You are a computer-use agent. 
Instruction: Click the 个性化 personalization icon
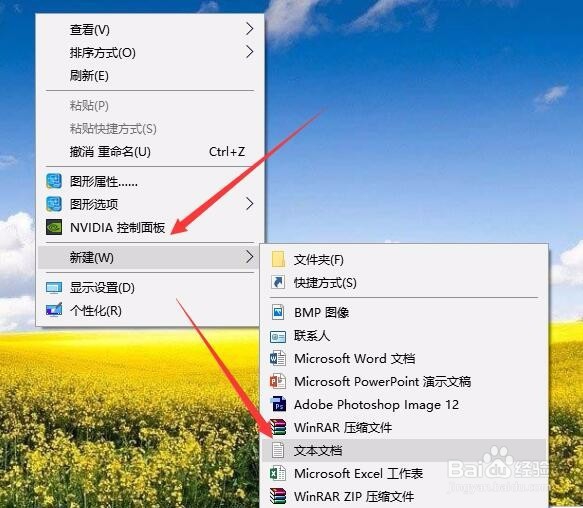pyautogui.click(x=54, y=310)
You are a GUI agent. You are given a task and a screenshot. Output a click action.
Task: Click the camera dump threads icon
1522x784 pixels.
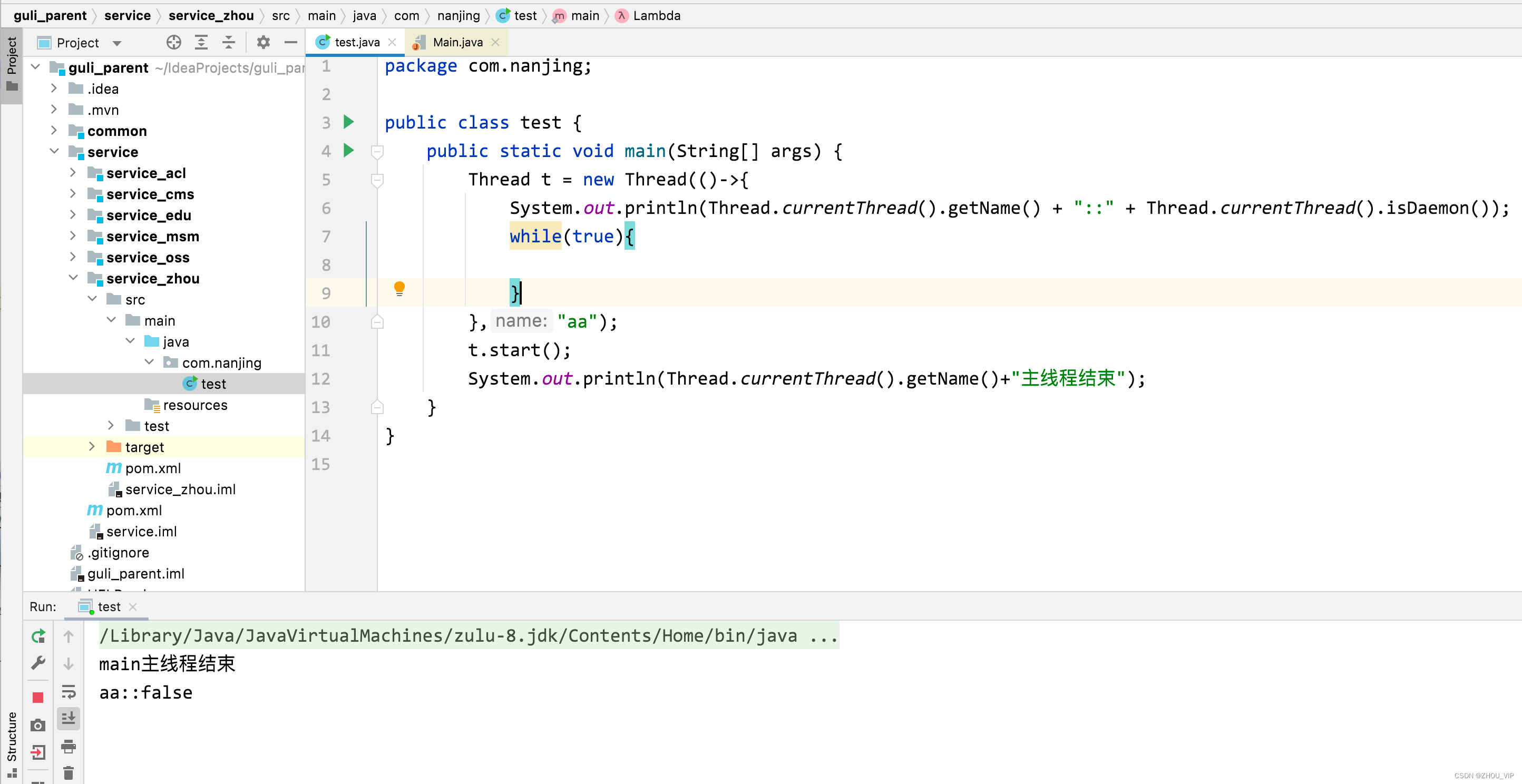(x=38, y=725)
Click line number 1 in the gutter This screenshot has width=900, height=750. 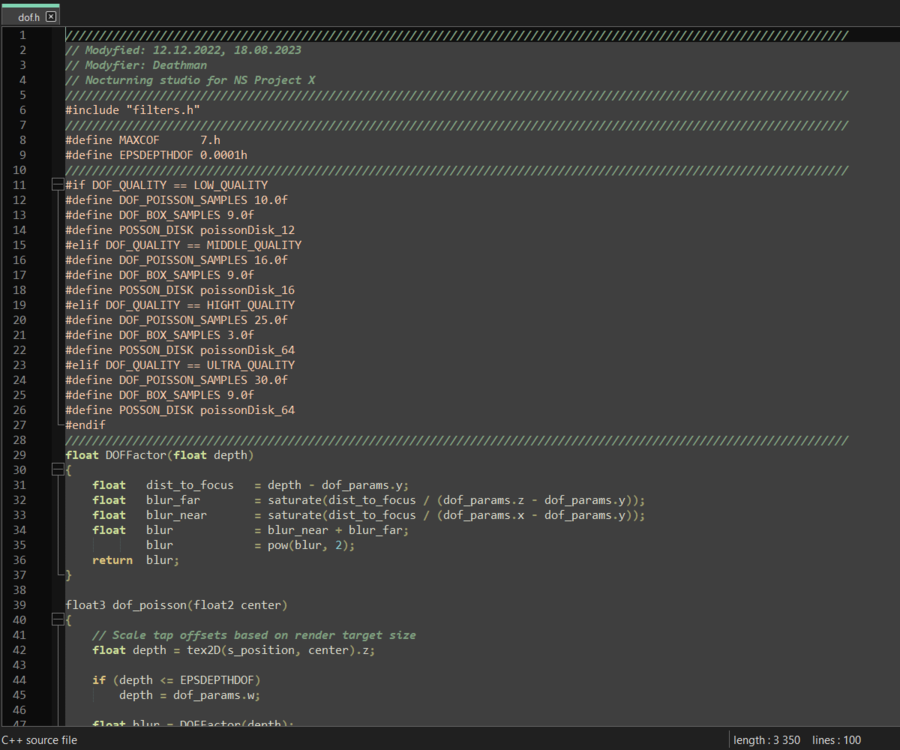pos(50,35)
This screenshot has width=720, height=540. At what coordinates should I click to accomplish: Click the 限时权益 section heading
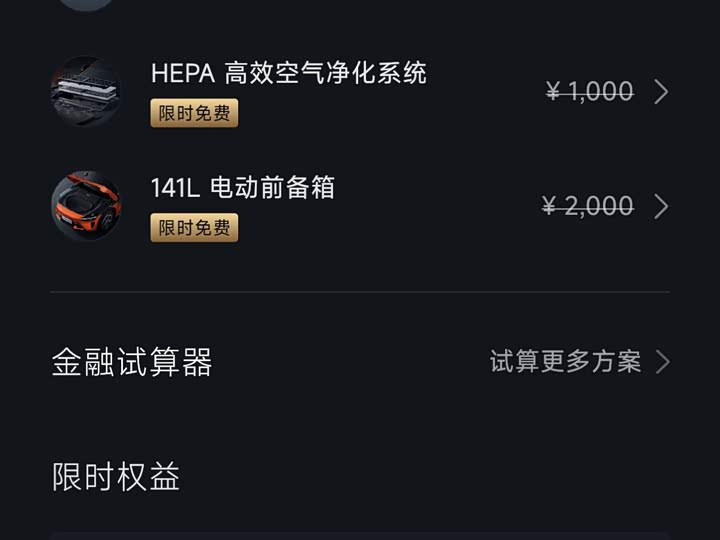(116, 477)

Instruction: Rewrite the records from their start through the line with "(x=38, y=725)", replacing "icon" with "button" and keeping everything else unchanged. Omit the pictures from your answer.

Solution to the problem:
You are a computer-use agent. 
Instruction: Click the 个性化 personalization button
pyautogui.click(x=54, y=310)
You are a GUI agent. You are given a task and a screenshot. Output a click action.
Task: Click the camera dump threads button
1522x784 pixels.
(x=38, y=725)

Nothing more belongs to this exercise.